MOLECULAR MECHANISM UNDERLYING BRAIN ASYMMETRY AND AUTISM

The brain's hemispheres exhibit profound lateralization, yet the underlying mechanisms remain elusive. Analyses of the bilateral striatum, a hub for important brain functions and a common node of autism pathophysiology, reveals significant phosphorylation asymmetries. Notably, autism spectrum disorder (ASD)-related protein SH3RF2 forms a complex with CaMKII (an ASD-associated protein) and PP1. Loss of SH3RF2 disturbs the CaMKII/PP1 “switch”, resulting in impaired functional lateralization of striatal neurons and autism-like behavior. Therefore, it reveals for the first time the molecular mechanism governing brain lateralization in mammals and links it to the development and treatment strategies of autism.

Biography
Zhiheng Xu, M.D., Ph.D., senior PI, former director of the Center for Molecular Development at the Institute of Genetics and Developmental Biology, Chinese Academy of Sciences.
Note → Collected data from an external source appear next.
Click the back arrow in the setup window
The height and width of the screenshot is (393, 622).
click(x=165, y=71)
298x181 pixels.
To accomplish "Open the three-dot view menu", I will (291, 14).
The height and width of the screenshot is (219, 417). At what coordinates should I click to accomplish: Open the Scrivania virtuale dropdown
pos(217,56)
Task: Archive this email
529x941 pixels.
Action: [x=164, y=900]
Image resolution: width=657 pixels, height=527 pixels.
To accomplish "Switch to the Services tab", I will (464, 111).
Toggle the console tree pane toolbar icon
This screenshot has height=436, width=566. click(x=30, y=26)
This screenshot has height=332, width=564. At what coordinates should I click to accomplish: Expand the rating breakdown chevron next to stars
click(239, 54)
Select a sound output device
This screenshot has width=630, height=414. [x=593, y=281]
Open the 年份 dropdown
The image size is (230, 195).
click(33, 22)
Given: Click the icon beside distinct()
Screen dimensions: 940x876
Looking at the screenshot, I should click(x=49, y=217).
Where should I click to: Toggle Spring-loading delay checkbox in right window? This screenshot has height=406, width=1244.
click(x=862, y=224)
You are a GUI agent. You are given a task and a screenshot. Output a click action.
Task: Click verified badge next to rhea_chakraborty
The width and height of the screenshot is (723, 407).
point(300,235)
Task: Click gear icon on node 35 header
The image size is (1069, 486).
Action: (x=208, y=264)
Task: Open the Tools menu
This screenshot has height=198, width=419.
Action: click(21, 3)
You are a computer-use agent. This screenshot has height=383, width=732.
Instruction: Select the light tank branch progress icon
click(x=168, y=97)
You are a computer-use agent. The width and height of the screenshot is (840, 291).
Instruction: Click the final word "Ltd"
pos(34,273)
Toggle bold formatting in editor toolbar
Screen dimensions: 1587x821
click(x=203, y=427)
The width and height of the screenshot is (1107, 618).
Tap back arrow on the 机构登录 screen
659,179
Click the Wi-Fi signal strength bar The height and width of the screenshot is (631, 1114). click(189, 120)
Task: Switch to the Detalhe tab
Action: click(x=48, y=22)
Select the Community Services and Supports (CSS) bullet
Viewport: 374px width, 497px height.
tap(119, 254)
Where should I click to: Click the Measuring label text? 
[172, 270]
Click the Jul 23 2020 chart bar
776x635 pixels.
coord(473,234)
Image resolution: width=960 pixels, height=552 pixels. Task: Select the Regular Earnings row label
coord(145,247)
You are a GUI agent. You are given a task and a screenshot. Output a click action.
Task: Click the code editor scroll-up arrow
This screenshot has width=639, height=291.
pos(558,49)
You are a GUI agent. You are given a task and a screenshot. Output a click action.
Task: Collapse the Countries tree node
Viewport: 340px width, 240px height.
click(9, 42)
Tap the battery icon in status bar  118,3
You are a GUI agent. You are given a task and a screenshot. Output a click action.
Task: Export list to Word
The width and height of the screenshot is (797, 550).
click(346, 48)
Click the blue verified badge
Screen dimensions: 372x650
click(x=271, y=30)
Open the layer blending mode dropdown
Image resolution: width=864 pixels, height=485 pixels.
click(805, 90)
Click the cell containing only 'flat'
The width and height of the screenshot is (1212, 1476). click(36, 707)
He received his Ph.D. from Rutgers University in 1999. From 1999 to 2005, he worked as a postdoctoral fellow/research associate at Columbia University. His research focuses on brain development and disease mechanisms. Over the past decade, he has published over 50 papers as corresponding author in journals such as Science, Cell Stem Cell, Nature Neuroscience, Immunity, Nature Metabolism, Nature Communications (5 papers), Cell Reports (5 papers), PNAS (4 papers), J Cell Biology, Cell Research (5 papers) etc. The total impact factor of his papers is >1000, and the citations are >9500 times.